Я высунулся из окна и схватил его за плечо.
— И жениться на Шейле?
— Когда я проигрываю, я это знаю. Сегодня же утром дам ей расчет. Мне нужна новая экономка. Хочу попросить твою тетушку Анну.
— Но ей семьдесят! И она дама в стесненных обстоятельствах. Она откажется.
— Когда увидит мой коттедж, не откажется, — заносчиво сказал он. — Я бываю там лишь по субботам и воскресеньям. Пять дней в неделю она может чувствовать себя настоящей дамой. Чем плохо! А ведь она была кухаркой. И моей плоти не будет грозить никакой соблазн. Привет! И прощай!
Пыхтя и отдуваясь, поезд тронулся. Мэл и платформа медленно заскользили назад.

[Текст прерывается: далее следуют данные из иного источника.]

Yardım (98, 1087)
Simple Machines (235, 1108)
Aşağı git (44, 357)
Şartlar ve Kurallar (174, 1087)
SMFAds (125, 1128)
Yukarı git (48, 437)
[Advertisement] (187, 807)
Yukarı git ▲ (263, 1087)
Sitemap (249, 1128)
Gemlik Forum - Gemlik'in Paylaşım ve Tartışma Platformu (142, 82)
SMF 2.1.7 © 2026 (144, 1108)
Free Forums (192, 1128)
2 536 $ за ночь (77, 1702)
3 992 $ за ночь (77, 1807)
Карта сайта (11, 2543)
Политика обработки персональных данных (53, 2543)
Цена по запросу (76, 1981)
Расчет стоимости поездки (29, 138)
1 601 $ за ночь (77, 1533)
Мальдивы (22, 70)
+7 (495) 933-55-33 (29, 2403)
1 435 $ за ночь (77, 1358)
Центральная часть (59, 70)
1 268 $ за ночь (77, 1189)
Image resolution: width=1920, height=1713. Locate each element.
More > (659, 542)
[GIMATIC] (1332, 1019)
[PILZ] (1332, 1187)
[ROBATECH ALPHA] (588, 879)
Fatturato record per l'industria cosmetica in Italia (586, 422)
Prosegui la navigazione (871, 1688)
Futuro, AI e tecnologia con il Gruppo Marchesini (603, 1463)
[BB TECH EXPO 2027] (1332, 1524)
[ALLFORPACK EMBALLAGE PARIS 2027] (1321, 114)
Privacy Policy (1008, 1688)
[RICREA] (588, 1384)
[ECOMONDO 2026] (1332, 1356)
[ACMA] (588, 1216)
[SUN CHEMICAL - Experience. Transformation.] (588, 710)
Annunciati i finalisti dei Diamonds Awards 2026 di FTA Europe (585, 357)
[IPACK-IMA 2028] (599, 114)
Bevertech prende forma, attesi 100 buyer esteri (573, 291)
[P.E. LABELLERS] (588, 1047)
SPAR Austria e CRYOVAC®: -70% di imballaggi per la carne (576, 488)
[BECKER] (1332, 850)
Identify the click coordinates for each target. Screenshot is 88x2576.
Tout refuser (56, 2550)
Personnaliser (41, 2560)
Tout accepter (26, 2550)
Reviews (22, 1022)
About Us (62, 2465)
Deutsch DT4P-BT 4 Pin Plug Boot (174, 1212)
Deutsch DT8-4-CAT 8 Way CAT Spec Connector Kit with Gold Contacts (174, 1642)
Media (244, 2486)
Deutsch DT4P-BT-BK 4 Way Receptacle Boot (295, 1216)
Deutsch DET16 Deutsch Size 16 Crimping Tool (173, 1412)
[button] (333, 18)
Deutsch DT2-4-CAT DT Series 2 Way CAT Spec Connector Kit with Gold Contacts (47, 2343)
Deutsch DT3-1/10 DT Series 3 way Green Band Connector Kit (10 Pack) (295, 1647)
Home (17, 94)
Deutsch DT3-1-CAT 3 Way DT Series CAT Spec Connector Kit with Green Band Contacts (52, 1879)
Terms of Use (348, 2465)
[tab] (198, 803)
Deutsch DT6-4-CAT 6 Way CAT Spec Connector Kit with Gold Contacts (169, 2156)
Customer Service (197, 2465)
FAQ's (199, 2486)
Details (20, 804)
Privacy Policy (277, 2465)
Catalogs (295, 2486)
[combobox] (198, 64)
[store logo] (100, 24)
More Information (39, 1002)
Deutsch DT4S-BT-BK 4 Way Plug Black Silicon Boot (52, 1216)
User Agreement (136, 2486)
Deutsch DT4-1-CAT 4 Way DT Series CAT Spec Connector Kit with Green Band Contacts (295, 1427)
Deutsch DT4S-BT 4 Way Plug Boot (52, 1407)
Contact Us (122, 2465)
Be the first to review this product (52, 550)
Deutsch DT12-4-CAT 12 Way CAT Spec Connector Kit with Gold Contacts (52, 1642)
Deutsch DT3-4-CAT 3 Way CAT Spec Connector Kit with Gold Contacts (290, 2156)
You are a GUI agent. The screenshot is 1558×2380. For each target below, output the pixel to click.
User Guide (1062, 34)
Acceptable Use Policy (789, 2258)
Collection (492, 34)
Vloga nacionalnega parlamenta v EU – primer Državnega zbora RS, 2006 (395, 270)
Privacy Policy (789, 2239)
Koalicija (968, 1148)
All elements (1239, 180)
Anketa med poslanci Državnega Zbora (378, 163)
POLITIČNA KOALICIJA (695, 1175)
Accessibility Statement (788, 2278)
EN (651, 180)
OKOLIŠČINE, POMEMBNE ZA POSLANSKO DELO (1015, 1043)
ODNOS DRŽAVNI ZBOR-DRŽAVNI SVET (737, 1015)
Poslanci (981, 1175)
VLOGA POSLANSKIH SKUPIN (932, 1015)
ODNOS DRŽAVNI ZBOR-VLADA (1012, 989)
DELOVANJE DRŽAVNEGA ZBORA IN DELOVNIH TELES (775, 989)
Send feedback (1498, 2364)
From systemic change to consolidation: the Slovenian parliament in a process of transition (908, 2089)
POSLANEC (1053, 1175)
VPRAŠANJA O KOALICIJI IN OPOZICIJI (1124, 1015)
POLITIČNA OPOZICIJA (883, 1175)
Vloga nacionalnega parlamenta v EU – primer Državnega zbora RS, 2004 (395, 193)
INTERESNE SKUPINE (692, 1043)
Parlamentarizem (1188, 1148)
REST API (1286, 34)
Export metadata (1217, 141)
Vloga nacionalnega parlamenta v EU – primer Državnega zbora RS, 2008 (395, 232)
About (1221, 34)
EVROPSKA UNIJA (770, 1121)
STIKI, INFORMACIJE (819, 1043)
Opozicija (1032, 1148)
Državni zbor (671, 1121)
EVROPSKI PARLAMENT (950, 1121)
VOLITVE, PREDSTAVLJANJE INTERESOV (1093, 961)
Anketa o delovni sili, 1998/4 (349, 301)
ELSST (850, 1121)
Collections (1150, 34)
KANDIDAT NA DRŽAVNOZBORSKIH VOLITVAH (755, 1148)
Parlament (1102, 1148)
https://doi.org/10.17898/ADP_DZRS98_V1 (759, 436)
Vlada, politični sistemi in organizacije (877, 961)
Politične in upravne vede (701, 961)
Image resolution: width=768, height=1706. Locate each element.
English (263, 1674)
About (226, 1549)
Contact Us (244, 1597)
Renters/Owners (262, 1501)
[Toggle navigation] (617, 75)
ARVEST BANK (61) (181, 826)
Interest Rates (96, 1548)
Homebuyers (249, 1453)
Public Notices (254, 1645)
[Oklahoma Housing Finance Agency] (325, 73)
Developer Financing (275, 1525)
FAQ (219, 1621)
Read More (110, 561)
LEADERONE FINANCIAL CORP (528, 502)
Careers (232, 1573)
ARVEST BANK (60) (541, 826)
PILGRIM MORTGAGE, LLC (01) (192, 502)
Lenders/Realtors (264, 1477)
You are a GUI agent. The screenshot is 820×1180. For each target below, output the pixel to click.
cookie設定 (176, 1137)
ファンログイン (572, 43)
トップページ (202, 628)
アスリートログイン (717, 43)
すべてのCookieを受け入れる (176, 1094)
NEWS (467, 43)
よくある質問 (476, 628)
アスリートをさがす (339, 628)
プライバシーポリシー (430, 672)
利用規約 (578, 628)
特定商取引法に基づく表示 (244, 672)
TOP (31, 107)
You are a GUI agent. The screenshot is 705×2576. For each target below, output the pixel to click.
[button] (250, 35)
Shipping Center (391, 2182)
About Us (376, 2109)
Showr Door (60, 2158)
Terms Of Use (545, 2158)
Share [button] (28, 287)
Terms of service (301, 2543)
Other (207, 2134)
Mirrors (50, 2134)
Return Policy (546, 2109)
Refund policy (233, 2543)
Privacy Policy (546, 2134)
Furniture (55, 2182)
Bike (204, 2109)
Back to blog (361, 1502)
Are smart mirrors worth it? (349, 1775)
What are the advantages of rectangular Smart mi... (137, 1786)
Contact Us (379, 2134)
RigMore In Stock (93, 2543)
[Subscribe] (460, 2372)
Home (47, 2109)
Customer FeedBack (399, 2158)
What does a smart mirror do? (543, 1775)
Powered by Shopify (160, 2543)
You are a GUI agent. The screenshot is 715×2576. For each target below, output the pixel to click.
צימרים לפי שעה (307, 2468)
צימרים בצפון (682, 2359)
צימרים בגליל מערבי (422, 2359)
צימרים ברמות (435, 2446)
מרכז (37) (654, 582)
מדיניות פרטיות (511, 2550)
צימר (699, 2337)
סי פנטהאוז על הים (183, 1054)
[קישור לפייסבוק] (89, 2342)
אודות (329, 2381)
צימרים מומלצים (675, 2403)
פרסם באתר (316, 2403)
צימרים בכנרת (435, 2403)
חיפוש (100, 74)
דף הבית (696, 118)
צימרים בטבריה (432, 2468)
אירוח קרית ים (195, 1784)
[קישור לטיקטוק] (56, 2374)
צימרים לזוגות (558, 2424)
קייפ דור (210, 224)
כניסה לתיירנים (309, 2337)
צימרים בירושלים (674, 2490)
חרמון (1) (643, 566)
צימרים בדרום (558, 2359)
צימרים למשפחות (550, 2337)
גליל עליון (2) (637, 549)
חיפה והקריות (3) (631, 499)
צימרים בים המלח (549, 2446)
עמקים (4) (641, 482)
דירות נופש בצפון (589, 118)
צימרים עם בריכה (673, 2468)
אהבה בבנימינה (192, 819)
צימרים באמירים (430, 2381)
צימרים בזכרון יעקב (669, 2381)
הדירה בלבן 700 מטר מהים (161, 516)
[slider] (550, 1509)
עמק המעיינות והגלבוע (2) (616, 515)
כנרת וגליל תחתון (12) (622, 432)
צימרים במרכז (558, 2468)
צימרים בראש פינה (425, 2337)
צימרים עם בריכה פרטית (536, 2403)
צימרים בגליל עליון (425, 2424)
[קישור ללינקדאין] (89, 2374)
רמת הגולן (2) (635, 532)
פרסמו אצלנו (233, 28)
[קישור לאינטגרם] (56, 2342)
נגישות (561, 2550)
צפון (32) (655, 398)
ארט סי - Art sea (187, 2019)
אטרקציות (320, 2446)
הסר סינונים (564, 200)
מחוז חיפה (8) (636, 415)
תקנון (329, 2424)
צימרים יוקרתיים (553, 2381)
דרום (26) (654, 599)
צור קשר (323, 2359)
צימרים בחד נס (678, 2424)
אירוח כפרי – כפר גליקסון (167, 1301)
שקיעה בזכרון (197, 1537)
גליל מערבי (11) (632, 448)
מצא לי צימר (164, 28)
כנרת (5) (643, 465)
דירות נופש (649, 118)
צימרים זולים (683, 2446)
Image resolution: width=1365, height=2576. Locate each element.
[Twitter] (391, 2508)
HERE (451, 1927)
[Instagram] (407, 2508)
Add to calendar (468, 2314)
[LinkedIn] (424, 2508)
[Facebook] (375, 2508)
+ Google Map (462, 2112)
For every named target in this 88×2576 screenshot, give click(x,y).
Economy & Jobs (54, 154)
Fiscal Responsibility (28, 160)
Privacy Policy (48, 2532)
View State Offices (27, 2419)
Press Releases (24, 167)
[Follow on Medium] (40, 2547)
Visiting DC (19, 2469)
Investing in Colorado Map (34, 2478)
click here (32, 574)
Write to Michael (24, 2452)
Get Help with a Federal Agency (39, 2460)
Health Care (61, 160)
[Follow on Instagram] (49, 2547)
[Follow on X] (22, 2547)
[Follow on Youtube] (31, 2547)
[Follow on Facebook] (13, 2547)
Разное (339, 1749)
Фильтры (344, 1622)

Через несколько секунд я очутился в тоннеле. Окно затянула непроницаемая пелена. В вагон проник тяжкий запах подземелья. «И прощай»? Очевидно, он вынес окончательное суждение обо мне и не намерен больше со мной встречаться. Я выведывал, вмешивался, я сорвал покров с самой тайной его мечты и разбил ее, вынудив его трезво ее оценить. Я оказался во всех отношениях невыносим. Я рассчитывал встретить того Мэла, которого, как мне казалось, всегда хорошо знал, был уязвлен, увидев, что он не совсем такой, попытался сделать его совсем не таким — и чтобы при этом он оставался тем моим прежним Мэлом — и пришел в ярость оттого, что он упорно желал остаться таким, каким, казалось ему, он был всегда. В минуты безнадежной путаницы, с которой ничего невозможно поделать, когда в придачу одолевает стыд и неловкость, правда может быть только банальной, но все равно правдой. Юности ведомо лишь то, что еще находится в зачаточном состоянии. Жизнь не однозначна. Жизнь — игра. Дружба непрочна. Любовь — риск. Если судьба дает в руки человеку синюю птицу, ему остается только ухватиться за нее и бороться за нее без передышки, не рассуждая, потому что все самое главное в жизни мы совершаем (как было сказано!) по причинам, которые рассудку неведомы — он их постигает разве что лет через двадцать.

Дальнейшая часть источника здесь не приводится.